TAREAS REQUERIDAS:
**1)** Reescriba como lista el párrafo del texto sobre el carnaval que comienza con «Dicha tradición carnavalesca» y conserve sus datos principales.
**2)** Escriba la continuación del texto sobre el carnaval a partir del punto en que termina.

FRAGMENTO DE LA PÁGINA:
La fiesta imaginada


Por Gabriel Arturo Castro*

I.


Carnaval, palabra italiana (carnevale, derivada del latín "carnem le vale", alteración de "carne levare" -suprimir la carne- evoca, a su vez, la expresión latina de idéntico significado "carnes tollendas" relativa al ayuno cuaresmal) con la que originalmente se designaba a las fiestas populares que se celebraran los tres días anteriores al miércoles de ceniza y que consistían en bailes, procesiones y mascaradas que expresaban la alegría y júbilo anterior, previo al retiro ascético de la inminente cuaresma.
Dicha tradición carnavalesca, cuyos antecedentes habría que buscar en la cultura grecolatina (Fiestas de Dionisio en Grecia y las fiestas lupercales que en el mes de febrero celebran los romanos en honor del dios Pan, originario de la Arcadia de Grecia, a quien se le solía representar con barba y pequeños cuernos, dotado también de unas patas de macho cabrío, dios de la vida animal y de la fecundidad, a veces se le confundía con un sátiro), adquiere nuevo vigor en la Edad Media (las llamadas fiestas de locos y del Asno, o las mascaradas de disfraces con pieles de animales, como la del Ciervo) y en el Renacimiento (carnavales de Venecia y Roma).
El carnaval siempre dispuso de un nuevo ordenamiento y constante interrogación de las jerarquías presentes en la sociedad, lo mismo que de sus costumbres y convenciones. Las más sagradas prácticas religiosas o políticas se cuestionaban o ridiculizaban a través de la sátira, la parodia y el juego. La pirámide de los valores quedaba invertida, la creación y la crítica social revelaban la intención del poder, la fantasía concebía alternativas tajantes frente a la disposición de la vida, permitía al hombre relacionarse con la alegría y la experiencia de generaciones pasadas. Era posible una visión desenfadada de la vida, la ruptura de tabúes, la exaltación de los goces de la existencia corporal, del ánimo de existir, la espontaneidad en el comportamiento y en el hablar, por lo tanto el despliegue de un lenguaje sin inhibiciones, el carnaval como un "antisistema", según Eugenio Trías.
Origen y destino se entrelazaban desde la práctica del juego, imaginación y festividad, creatividad y rito de celebración, como lo afirma Octavio Paz en su ensayo Risa y Penitencia, donde subraya la subsistencia en todo rito del elemento lúdico vivificador, lleno de sentido:
La frontera entre lo profano y lo sagrado, coincide con la línea que separa al rito del trabajo, a la risa de la seriedad, a la creación de la tarea productiva. En su origen todos los juegos fueron ritos que obedecían a un ceremonial. El trabajo rompe todos los rituales.

CONJUNTO DE REGISTROS:
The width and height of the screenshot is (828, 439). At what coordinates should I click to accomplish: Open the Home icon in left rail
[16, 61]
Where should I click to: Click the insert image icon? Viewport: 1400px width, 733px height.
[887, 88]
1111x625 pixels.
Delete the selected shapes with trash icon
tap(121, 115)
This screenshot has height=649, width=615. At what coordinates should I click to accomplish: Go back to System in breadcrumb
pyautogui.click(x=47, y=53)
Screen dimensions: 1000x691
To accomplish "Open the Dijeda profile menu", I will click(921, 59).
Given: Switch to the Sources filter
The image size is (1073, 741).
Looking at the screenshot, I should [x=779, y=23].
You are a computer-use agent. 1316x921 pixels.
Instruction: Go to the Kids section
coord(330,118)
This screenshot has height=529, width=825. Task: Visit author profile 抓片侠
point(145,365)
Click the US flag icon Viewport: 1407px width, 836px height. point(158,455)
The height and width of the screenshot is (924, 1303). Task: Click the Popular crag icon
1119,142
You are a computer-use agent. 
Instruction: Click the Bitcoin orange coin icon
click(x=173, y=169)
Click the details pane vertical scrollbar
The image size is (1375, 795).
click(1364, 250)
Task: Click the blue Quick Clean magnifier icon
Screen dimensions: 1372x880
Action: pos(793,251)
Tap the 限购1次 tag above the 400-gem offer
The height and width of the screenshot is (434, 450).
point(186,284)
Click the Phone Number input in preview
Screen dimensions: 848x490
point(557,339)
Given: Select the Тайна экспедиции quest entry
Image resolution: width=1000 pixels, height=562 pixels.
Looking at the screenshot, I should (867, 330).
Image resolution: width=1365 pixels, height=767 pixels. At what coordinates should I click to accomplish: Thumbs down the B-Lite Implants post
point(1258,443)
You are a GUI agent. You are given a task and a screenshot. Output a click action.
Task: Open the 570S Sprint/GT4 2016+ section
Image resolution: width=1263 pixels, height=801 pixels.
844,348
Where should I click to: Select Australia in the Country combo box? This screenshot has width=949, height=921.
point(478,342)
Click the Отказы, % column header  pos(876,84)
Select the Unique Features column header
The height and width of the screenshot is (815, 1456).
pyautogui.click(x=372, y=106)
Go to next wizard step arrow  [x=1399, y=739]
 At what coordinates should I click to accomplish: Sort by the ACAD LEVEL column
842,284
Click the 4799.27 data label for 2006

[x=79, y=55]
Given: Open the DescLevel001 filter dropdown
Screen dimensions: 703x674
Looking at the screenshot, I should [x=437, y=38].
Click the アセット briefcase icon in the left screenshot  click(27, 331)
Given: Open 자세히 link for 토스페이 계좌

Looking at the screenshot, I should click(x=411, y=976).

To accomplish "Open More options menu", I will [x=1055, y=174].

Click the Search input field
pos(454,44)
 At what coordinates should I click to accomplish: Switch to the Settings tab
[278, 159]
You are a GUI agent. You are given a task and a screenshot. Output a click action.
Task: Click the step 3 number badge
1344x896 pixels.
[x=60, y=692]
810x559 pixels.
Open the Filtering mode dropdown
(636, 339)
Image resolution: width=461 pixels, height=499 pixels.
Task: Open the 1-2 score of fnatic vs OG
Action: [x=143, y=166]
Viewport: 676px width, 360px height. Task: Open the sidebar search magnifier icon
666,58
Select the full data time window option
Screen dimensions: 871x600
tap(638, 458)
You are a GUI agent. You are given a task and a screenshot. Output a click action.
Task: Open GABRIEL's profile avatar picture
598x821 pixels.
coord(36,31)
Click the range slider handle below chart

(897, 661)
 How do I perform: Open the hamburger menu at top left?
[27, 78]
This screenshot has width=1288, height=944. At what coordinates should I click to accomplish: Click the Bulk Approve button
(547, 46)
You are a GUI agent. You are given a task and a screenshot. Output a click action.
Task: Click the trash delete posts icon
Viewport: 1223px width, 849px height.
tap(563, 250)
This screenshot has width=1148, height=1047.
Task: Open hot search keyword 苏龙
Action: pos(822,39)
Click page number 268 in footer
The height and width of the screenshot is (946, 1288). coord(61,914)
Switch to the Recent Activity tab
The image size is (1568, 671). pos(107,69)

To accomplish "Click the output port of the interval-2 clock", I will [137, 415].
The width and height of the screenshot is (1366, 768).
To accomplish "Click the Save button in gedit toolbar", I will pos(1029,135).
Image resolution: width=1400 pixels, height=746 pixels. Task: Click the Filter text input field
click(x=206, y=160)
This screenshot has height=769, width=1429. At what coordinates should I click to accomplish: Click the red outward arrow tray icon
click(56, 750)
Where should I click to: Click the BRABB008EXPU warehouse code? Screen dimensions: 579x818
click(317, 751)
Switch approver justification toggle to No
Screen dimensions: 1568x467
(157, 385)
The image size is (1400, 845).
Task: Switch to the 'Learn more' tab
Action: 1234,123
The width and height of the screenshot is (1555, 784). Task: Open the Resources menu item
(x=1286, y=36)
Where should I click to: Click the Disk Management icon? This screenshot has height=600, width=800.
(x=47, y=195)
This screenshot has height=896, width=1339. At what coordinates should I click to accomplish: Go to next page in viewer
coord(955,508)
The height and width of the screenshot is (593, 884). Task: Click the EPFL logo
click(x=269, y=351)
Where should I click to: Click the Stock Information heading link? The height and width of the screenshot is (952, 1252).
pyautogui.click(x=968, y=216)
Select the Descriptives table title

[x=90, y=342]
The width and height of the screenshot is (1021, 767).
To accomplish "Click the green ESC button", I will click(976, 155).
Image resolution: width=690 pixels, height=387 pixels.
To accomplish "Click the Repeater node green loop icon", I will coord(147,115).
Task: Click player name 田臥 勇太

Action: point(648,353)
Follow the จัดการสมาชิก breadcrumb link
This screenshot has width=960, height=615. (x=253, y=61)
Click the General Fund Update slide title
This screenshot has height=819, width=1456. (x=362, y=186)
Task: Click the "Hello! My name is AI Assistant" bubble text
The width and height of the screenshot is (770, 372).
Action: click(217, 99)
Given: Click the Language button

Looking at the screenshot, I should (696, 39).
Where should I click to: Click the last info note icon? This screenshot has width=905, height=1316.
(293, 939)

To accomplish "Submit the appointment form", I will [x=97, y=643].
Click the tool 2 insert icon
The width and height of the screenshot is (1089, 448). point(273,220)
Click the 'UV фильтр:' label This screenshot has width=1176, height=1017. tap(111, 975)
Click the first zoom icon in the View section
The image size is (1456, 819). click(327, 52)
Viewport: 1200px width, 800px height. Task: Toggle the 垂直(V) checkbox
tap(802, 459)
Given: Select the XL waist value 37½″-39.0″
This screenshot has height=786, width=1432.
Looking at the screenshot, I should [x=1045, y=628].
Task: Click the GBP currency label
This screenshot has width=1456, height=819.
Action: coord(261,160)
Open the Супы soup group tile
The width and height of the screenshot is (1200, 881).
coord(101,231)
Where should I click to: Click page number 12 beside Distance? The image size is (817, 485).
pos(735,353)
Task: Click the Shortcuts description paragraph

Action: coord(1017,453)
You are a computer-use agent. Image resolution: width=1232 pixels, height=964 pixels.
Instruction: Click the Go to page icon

RESPUESTAS DEL EJERCICIO:
**1)**
- Antecedentes grecolatinos: las fiestas de Dionisio en Grecia y las lupercales, que los romanos celebraban en febrero en honor del dios Pan.
- El dios Pan: originario de la Arcadia de Grecia, se le representaba con barba, pequeños cuernos y patas de macho cabrío. Era dios de la vida animal y de la fecundidad, y a veces se le confundía con un sátiro.
- Edad Media: la tradición adquiere nuevo vigor con las fiestas de locos y del Asno y con las mascaradas de disfraces con pieles de animales, como la del Ciervo.
- Renacimiento: carnavales de Venecia y Roma.

**2)**
Era el tiempo inesperado, alianza de espíritus, explosión de júbilo y de color, el hombre que se reencarnaba sucesivamente, el Eros que bajaba a emprender una revuelta o una subversión en el estado de las cosas. Marcuse señala que si un orden político, ideológico o social impone restricciones al principio del placer, éste se rebela continuamente, pues el Eros se resiste a ser domesticado, luchando por impedir el sometimiento de la imaginación y el juego a los imperativos del rendimiento, la productividad y la eficiencia. Por encima de estos criterios de orden moral y utilitarista, el juego, el carnaval y la fiesta responden a demandas profundas.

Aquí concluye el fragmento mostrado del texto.